Supplied records: Begin

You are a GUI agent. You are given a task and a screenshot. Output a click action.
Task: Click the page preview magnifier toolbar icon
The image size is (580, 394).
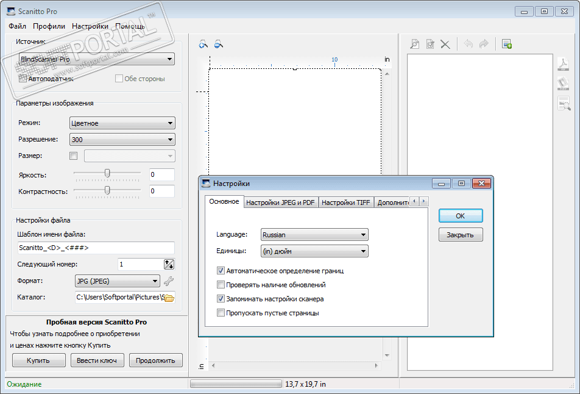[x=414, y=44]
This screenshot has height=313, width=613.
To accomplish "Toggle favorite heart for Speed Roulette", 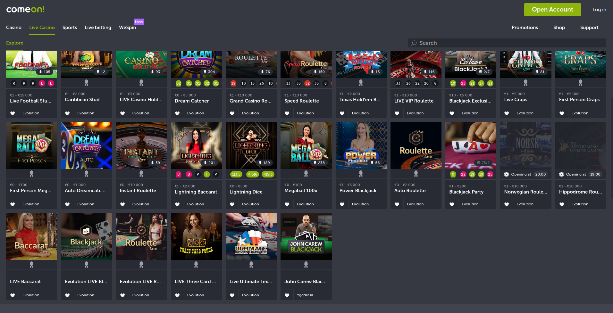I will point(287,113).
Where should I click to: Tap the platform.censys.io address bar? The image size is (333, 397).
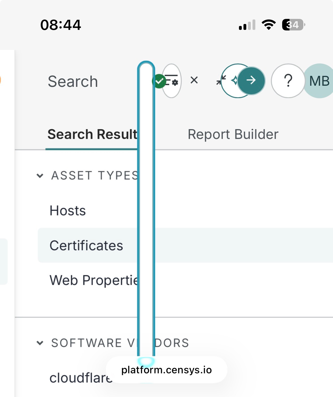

Supplied records: End
Supplied records: Begin

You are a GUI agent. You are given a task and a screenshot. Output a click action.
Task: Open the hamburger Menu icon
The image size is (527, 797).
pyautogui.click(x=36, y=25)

Supplied records: End
Supplied records: Begin

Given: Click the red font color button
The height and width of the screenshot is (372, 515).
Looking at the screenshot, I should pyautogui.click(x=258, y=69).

Supplied records: End

**Task description**
Copy out, from the data above, each line where the string "icon" is present.

**Exercise output**
Task: Click the page preview magnifier toolbar icon
Task: Open the hamburger Menu icon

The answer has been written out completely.